> Problem:
The data below should be duplicated in full, unchanged.

[Opening Extracted data section]

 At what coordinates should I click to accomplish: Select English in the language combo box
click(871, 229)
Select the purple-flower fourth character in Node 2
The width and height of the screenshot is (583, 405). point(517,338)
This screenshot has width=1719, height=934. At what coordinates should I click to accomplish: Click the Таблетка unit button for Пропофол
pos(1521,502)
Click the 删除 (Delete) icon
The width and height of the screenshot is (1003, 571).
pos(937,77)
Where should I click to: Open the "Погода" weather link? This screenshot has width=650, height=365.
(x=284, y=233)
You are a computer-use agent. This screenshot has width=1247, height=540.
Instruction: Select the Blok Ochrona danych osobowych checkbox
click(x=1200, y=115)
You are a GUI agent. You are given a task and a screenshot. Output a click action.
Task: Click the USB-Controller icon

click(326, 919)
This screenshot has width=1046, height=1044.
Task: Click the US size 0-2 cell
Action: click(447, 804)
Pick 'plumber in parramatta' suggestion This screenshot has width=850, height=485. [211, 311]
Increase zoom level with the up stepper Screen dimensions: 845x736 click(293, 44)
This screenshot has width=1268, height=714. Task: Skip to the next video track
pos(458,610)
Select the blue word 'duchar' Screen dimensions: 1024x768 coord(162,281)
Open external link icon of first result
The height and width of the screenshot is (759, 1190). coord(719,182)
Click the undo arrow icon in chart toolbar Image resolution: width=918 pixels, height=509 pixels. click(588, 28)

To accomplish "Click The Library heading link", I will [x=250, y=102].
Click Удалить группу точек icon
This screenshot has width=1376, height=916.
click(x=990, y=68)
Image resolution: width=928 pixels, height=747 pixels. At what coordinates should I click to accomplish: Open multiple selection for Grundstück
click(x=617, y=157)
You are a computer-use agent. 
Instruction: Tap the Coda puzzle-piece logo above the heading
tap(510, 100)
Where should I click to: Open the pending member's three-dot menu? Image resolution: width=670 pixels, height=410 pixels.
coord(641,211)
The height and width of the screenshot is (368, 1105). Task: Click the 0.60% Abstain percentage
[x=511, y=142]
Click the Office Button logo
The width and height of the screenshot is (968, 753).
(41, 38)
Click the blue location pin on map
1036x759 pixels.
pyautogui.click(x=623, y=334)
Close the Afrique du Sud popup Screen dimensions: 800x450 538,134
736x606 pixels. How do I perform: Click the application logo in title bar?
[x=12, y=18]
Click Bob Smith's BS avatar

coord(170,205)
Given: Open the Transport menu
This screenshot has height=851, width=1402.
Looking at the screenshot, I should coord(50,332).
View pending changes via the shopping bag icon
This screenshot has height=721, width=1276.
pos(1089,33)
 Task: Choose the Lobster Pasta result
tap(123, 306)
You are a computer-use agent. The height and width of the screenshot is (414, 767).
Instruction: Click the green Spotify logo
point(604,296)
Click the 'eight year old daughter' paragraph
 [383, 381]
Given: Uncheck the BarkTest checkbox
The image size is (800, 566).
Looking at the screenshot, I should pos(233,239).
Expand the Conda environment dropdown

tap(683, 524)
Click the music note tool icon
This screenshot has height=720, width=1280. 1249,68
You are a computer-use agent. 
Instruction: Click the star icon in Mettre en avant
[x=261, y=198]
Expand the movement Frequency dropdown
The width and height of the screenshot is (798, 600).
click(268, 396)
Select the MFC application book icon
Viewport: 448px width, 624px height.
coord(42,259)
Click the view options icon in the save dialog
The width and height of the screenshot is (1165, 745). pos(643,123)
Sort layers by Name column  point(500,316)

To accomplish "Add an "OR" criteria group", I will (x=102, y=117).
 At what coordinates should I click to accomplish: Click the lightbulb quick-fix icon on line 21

[Closing Extracted data section]

> Output of the task:
 At what coordinates should I click to accomplish: Select English in the language combo box
click(871, 229)
Select the purple-flower fourth character in Node 2
The width and height of the screenshot is (583, 405). point(517,338)
This screenshot has width=1719, height=934. At what coordinates should I click to accomplish: Click the Таблетка unit button for Пропофол
pos(1521,502)
Click the 删除 (Delete) icon
The width and height of the screenshot is (1003, 571).
pos(937,77)
Where should I click to: Open the "Погода" weather link? This screenshot has width=650, height=365.
(x=284, y=233)
You are a computer-use agent. This screenshot has width=1247, height=540.
Instruction: Select the Blok Ochrona danych osobowych checkbox
click(x=1200, y=115)
You are a GUI agent. You are given a task and a screenshot. Output a click action.
Task: Click the USB-Controller icon

click(326, 919)
This screenshot has width=1046, height=1044.
Task: Click the US size 0-2 cell
Action: click(447, 804)
Pick 'plumber in parramatta' suggestion This screenshot has width=850, height=485. [211, 311]
Increase zoom level with the up stepper Screen dimensions: 845x736 click(293, 44)
This screenshot has width=1268, height=714. Task: Skip to the next video track
pos(458,610)
Select the blue word 'duchar' Screen dimensions: 1024x768 coord(162,281)
Open external link icon of first result
The height and width of the screenshot is (759, 1190). coord(719,182)
Click the undo arrow icon in chart toolbar Image resolution: width=918 pixels, height=509 pixels. click(588, 28)

To accomplish "Click The Library heading link", I will [x=250, y=102].
Click Удалить группу точек icon
This screenshot has width=1376, height=916.
click(x=990, y=68)
Image resolution: width=928 pixels, height=747 pixels. At what coordinates should I click to accomplish: Open multiple selection for Grundstück
click(x=617, y=157)
You are a computer-use agent. 
Instruction: Tap the Coda puzzle-piece logo above the heading
tap(510, 100)
Where should I click to: Open the pending member's three-dot menu? Image resolution: width=670 pixels, height=410 pixels.
coord(641,211)
The height and width of the screenshot is (368, 1105). Task: Click the 0.60% Abstain percentage
[x=511, y=142]
Click the Office Button logo
The width and height of the screenshot is (968, 753).
(41, 38)
Click the blue location pin on map
1036x759 pixels.
pyautogui.click(x=623, y=334)
Close the Afrique du Sud popup Screen dimensions: 800x450 538,134
736x606 pixels. How do I perform: Click the application logo in title bar?
[x=12, y=18]
Click Bob Smith's BS avatar

coord(170,205)
Given: Open the Transport menu
This screenshot has height=851, width=1402.
Looking at the screenshot, I should coord(50,332).
View pending changes via the shopping bag icon
This screenshot has height=721, width=1276.
pos(1089,33)
 Task: Choose the Lobster Pasta result
tap(123, 306)
You are a computer-use agent. The height and width of the screenshot is (414, 767).
Instruction: Click the green Spotify logo
point(604,296)
Click the 'eight year old daughter' paragraph
 [383, 381]
Given: Uncheck the BarkTest checkbox
The image size is (800, 566).
Looking at the screenshot, I should pos(233,239).
Expand the Conda environment dropdown

tap(683, 524)
Click the music note tool icon
This screenshot has height=720, width=1280. 1249,68
You are a computer-use agent. 
Instruction: Click the star icon in Mettre en avant
[x=261, y=198]
Expand the movement Frequency dropdown
The width and height of the screenshot is (798, 600).
click(268, 396)
Select the MFC application book icon
Viewport: 448px width, 624px height.
coord(42,259)
Click the view options icon in the save dialog
The width and height of the screenshot is (1165, 745). pos(643,123)
Sort layers by Name column  point(500,316)

To accomplish "Add an "OR" criteria group", I will (x=102, y=117).
 At what coordinates should I click to accomplish: Click the lightbulb quick-fix icon on line 21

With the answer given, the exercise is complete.